La presa política del 11J Lisandra Góngora se encuentra plantada en una celda de castigo de la prisión de Los Colonos, en la Isla de la Juventud, luego de una nueva arremetida en su contra, denunció este martes su primo, el activista Ariel Góngora.
"Tras la reciente arremetida en su contra, Lizandra Góngora se declara plantada en celda de castigo. Ayer, el jefe de prisiones intentó sacarla y ella se negó rotundamente: no quiere hablar con nadie. Su firmeza ante los abusos es total", reza un post en redes sociales.
En un video publicado posteriormente en Facebook, Ariel Góngora explicó que la opositora fue enviada a la celda de castigo tras un enfrentamiento con una presa común que, según denunció, habría sido utilizada por la Seguridad del Estado para provocarla.

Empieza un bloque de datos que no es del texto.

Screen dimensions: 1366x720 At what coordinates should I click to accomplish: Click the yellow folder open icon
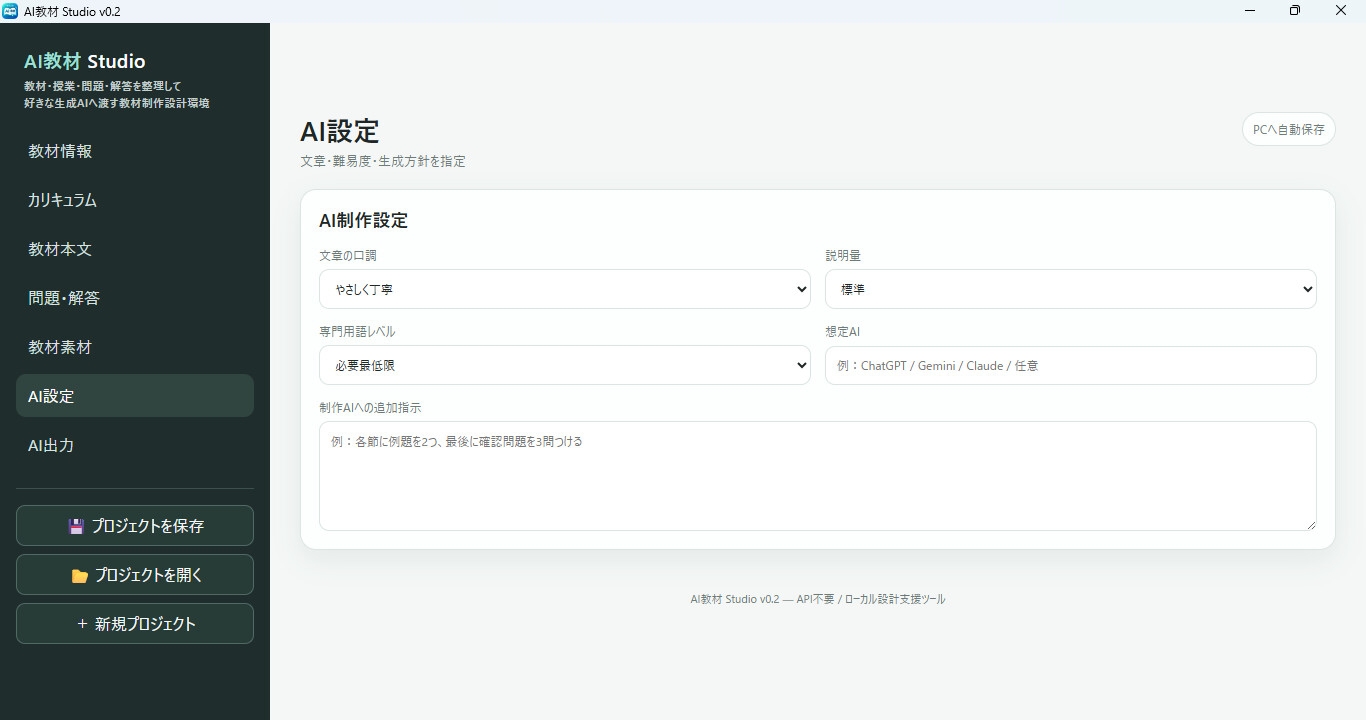[x=80, y=576]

"No quiere hablar con nadie", afirmó el familiar al referirse a la decisión de la prisionera política de mantenerse plantada como forma de protesta frente a los abusos sufridos.
La denuncia se produce en medio del prolongado aislamiento que enfrenta Góngora. Según su primo, la opositora lleva casi siete meses sin poder ver a sus hijos, quienes residen en La Habana.
Desde 2023, la presa política permanece recluida en la cárcel de Los Colonos, en la Isla de la Juventud, luego de ser trasladada desde la prisión para mujeres conocida como El Guatao, en La Habana.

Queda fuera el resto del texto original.